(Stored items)

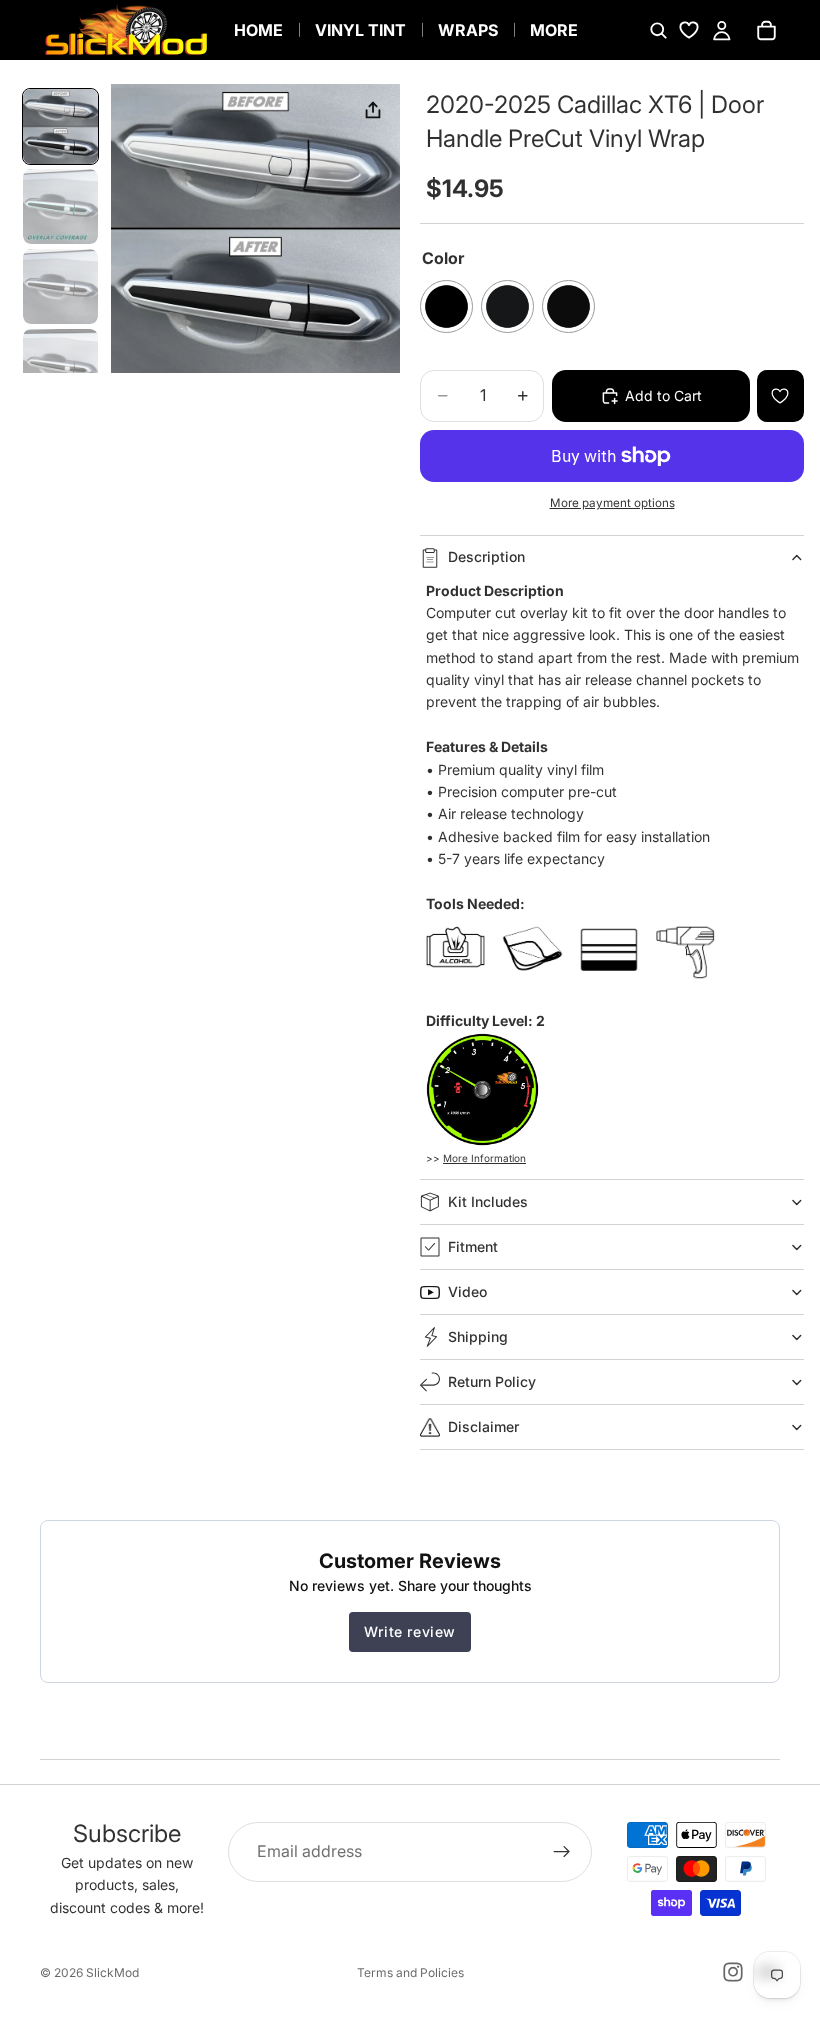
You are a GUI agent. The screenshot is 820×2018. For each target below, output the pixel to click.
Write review (410, 1631)
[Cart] (766, 30)
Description (486, 556)
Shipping (478, 1336)
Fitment (473, 1246)
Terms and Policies (410, 1972)
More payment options (612, 503)
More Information (484, 1158)
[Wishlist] (689, 30)
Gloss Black (446, 306)
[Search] (658, 30)
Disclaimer (483, 1426)
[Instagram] (733, 1972)
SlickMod (112, 1972)
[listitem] (554, 30)
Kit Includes (488, 1201)
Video (467, 1291)
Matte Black (507, 306)
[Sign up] (562, 1852)
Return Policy (492, 1381)
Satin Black (568, 306)
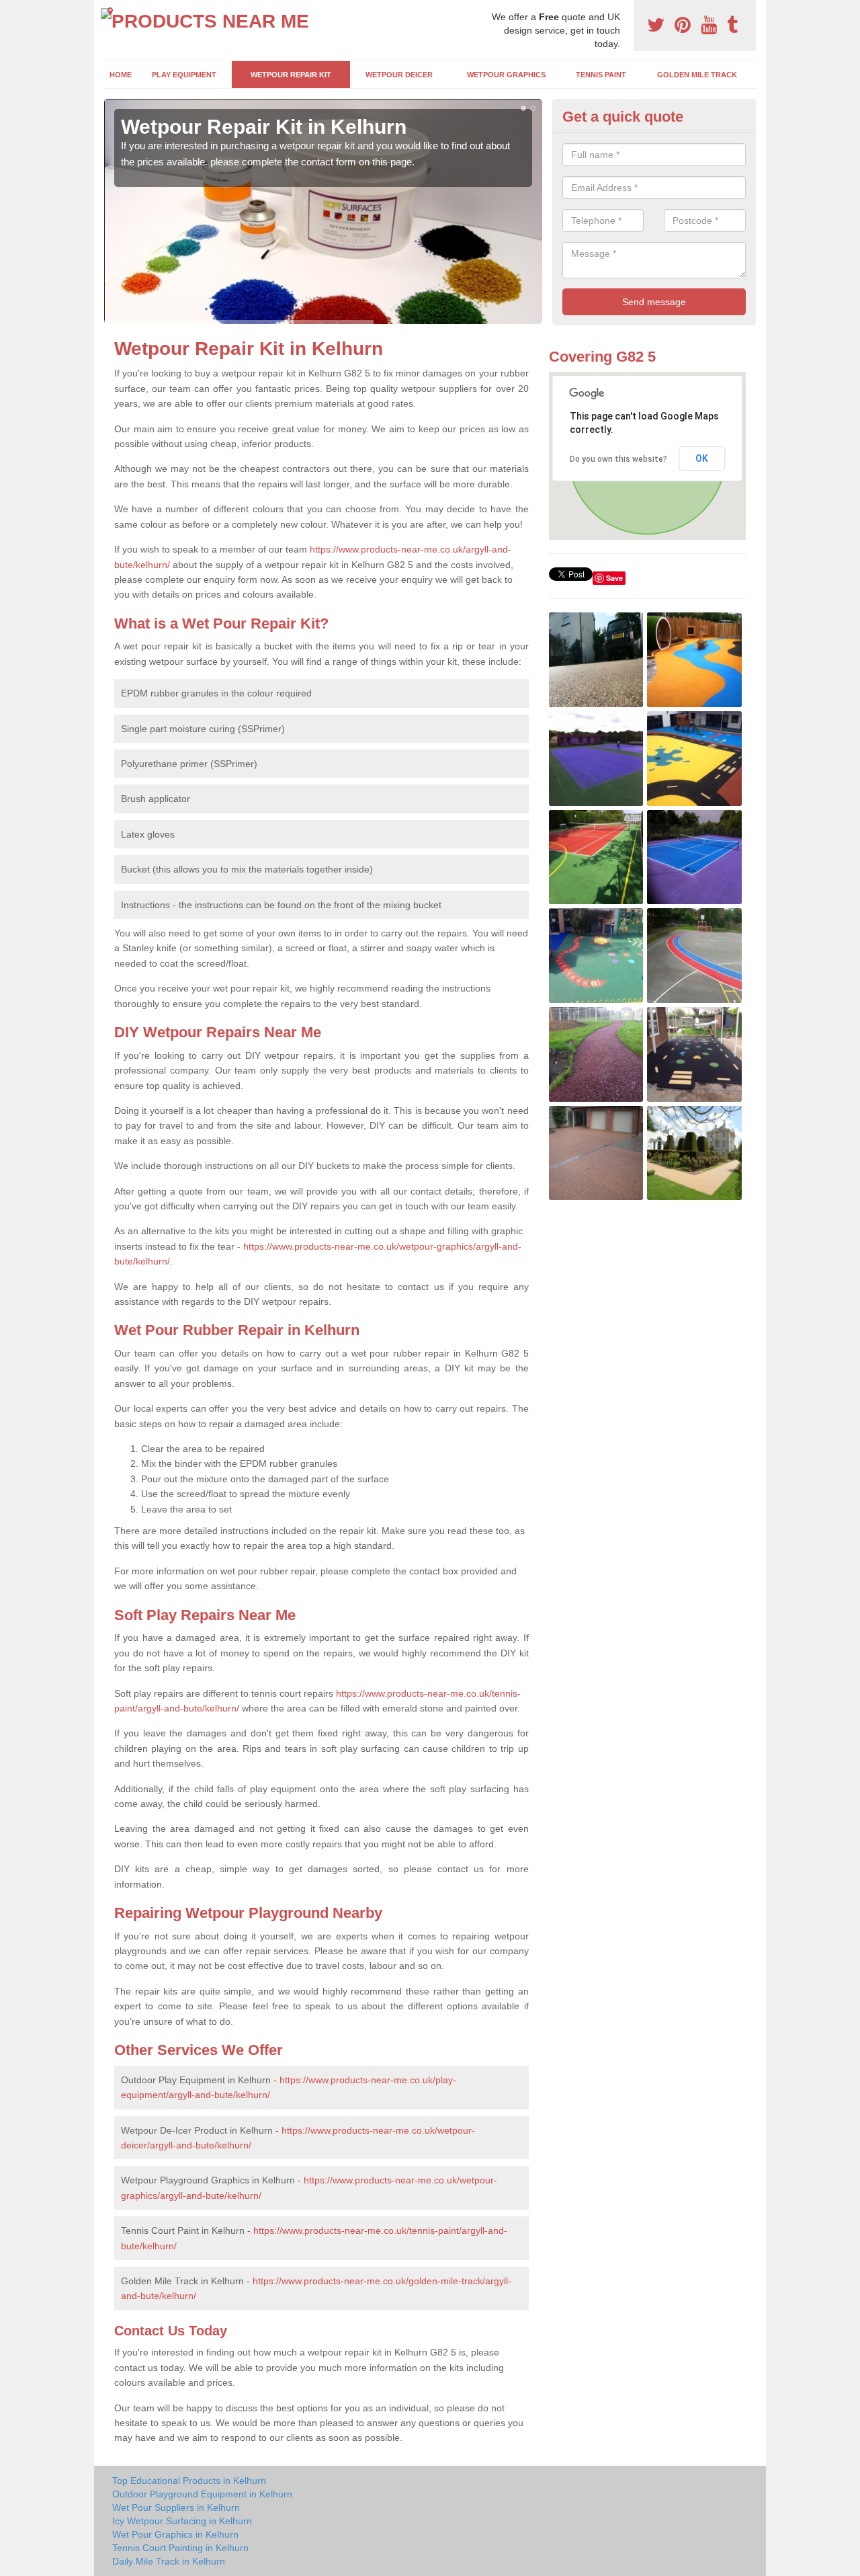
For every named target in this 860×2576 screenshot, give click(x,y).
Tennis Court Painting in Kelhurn (180, 2547)
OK (701, 458)
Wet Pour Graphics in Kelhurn (175, 2534)
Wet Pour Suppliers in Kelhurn (176, 2507)
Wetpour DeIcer (399, 75)
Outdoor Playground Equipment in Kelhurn (202, 2494)
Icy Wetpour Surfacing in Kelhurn (182, 2520)
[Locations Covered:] (110, 11)
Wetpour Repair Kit (291, 75)
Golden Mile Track (697, 75)
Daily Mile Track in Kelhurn (168, 2561)
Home (121, 75)
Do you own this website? (618, 459)
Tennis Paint (601, 75)
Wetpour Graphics (506, 75)
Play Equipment (184, 75)
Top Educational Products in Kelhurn (189, 2480)
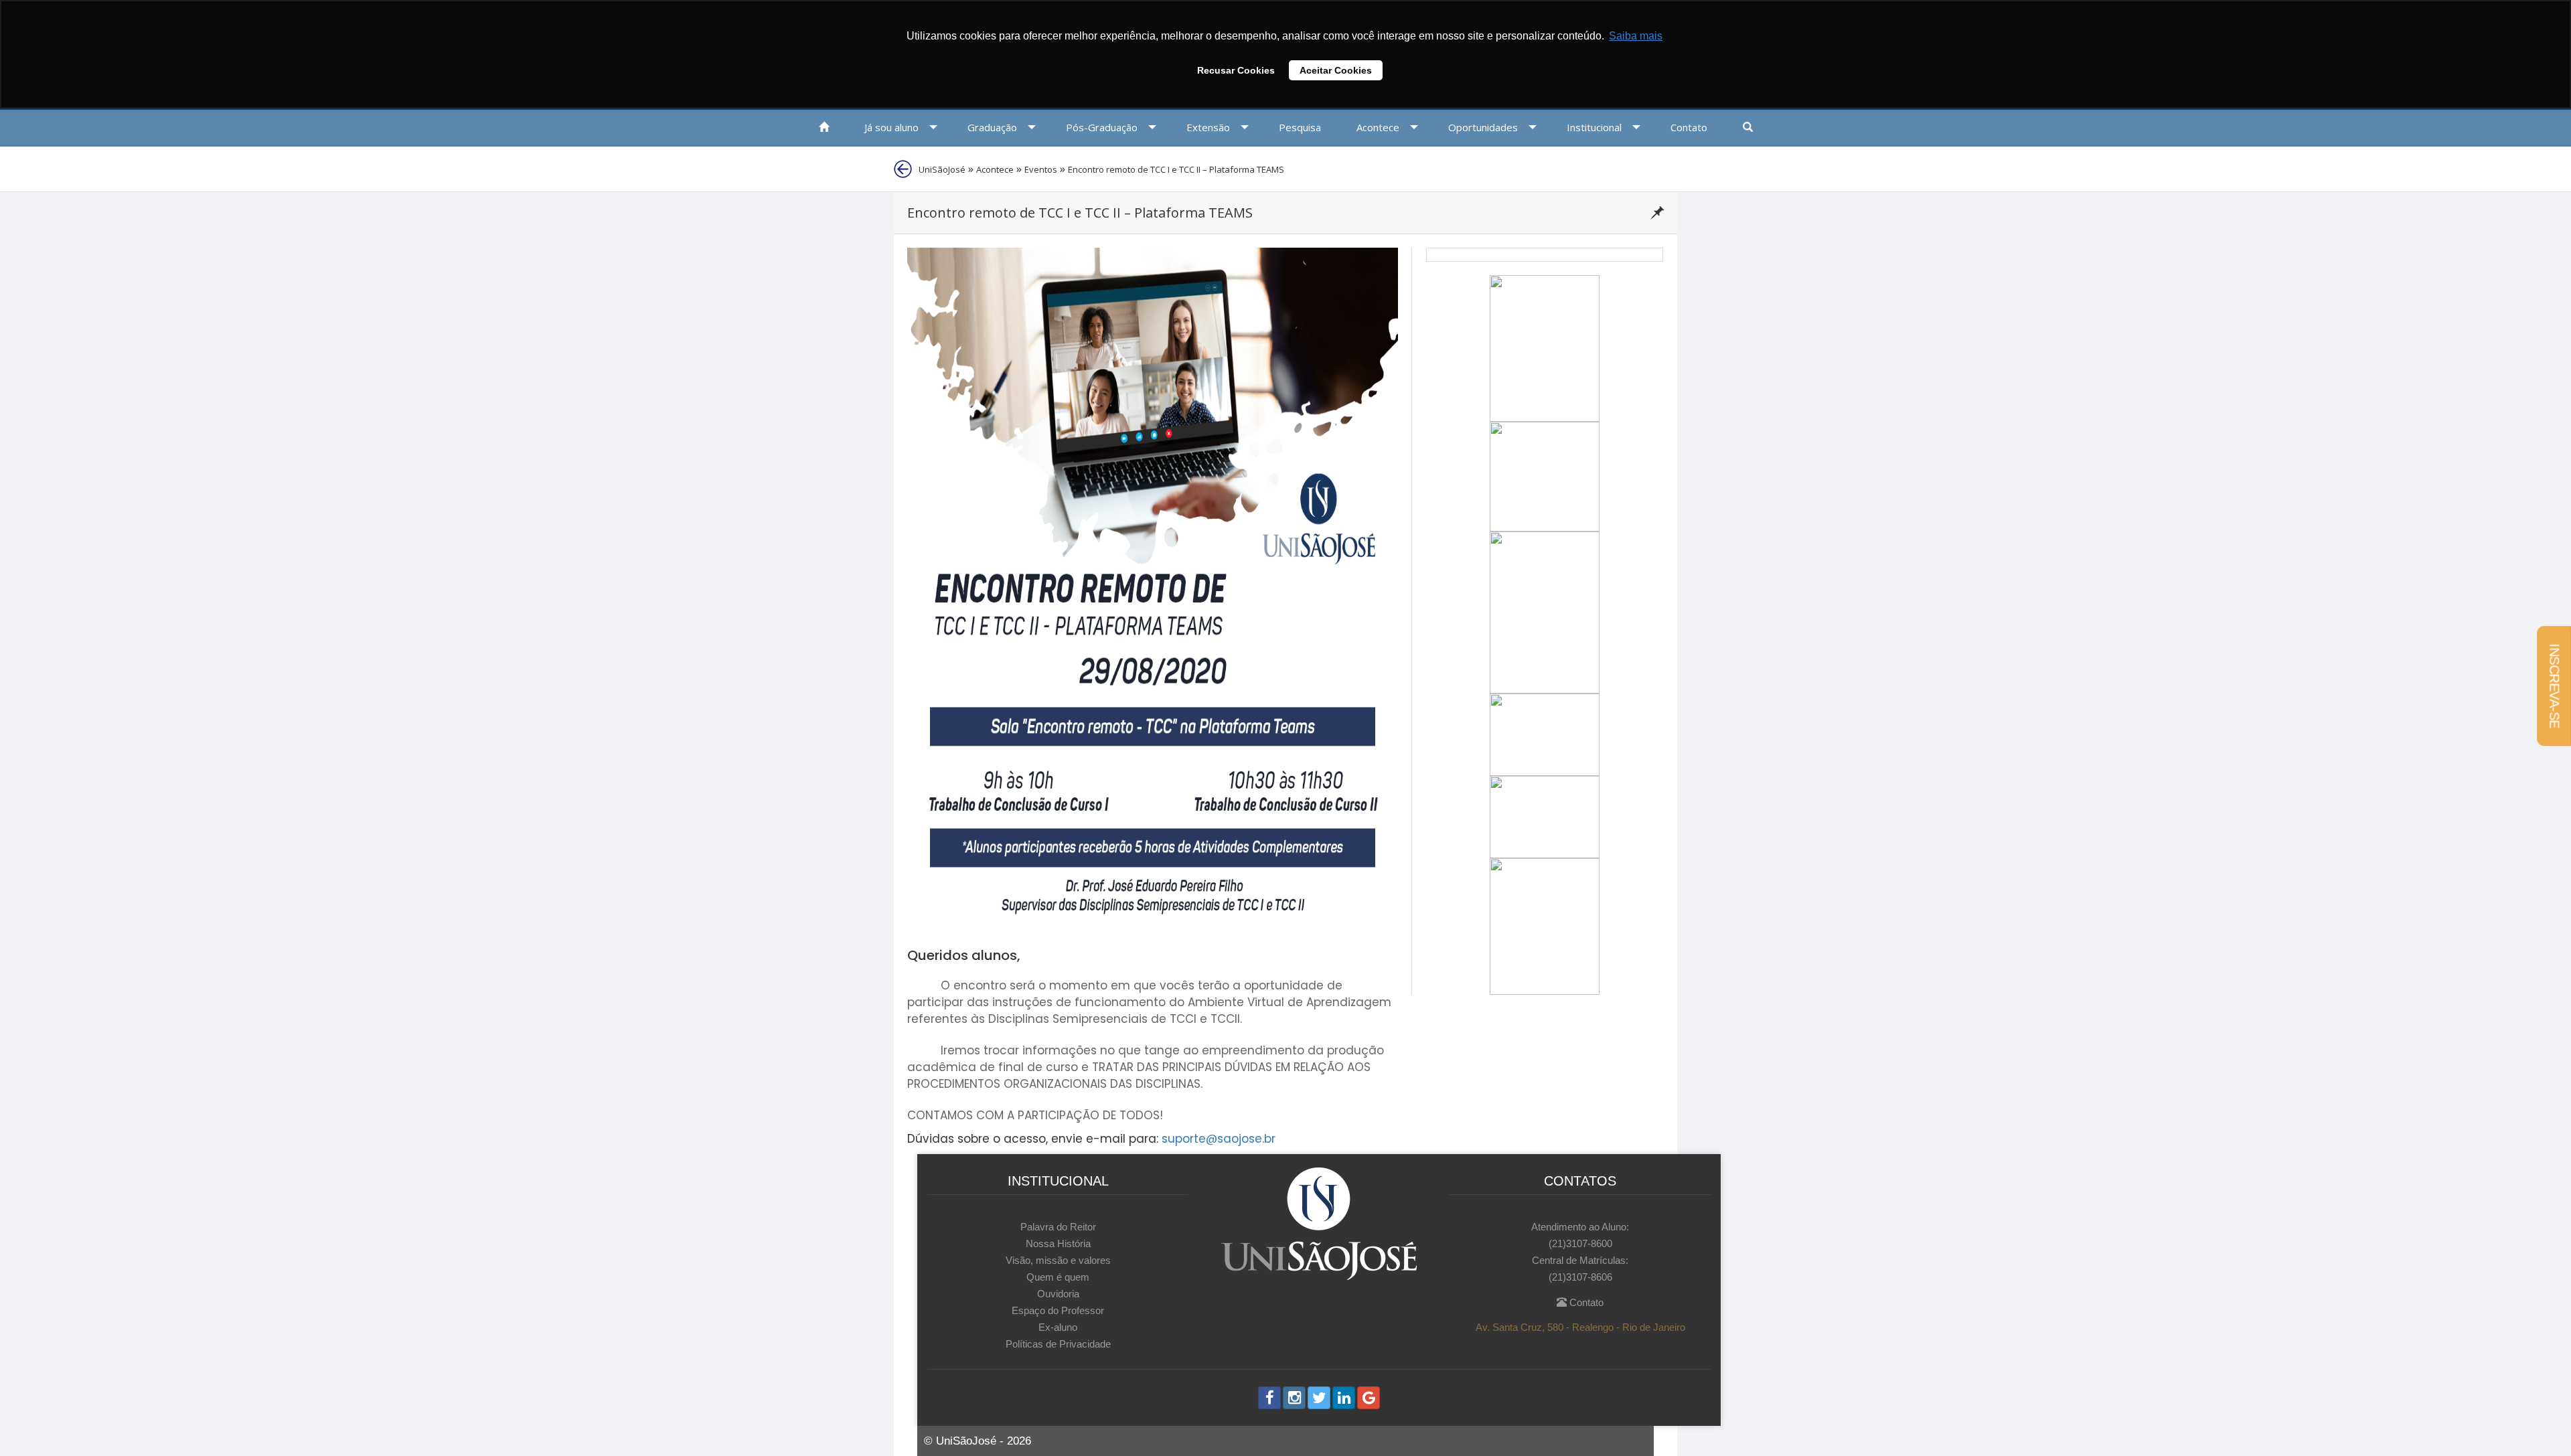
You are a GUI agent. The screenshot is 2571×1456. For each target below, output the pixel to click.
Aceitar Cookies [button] (1336, 70)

• WHAT YOU NEED TO DO
Using the entries above, extract exactly the lines from the one that contains "Return Policy (492, 1381)" through the one that contains "Outdoor Playground Equipment". Do not carry over any pictures.

• SOLUTION TO THIS TASK
Return Policy (492, 1381)
Satin Black (568, 306)
For every named target in this 860×2576 screenshot, give click(x,y).
Tennis Court Painting in Kelhurn (180, 2547)
OK (701, 458)
Wet Pour Graphics in Kelhurn (175, 2534)
Wet Pour Suppliers in Kelhurn (176, 2507)
Wetpour DeIcer (399, 75)
Outdoor Playground Equipment in Kelhurn (202, 2494)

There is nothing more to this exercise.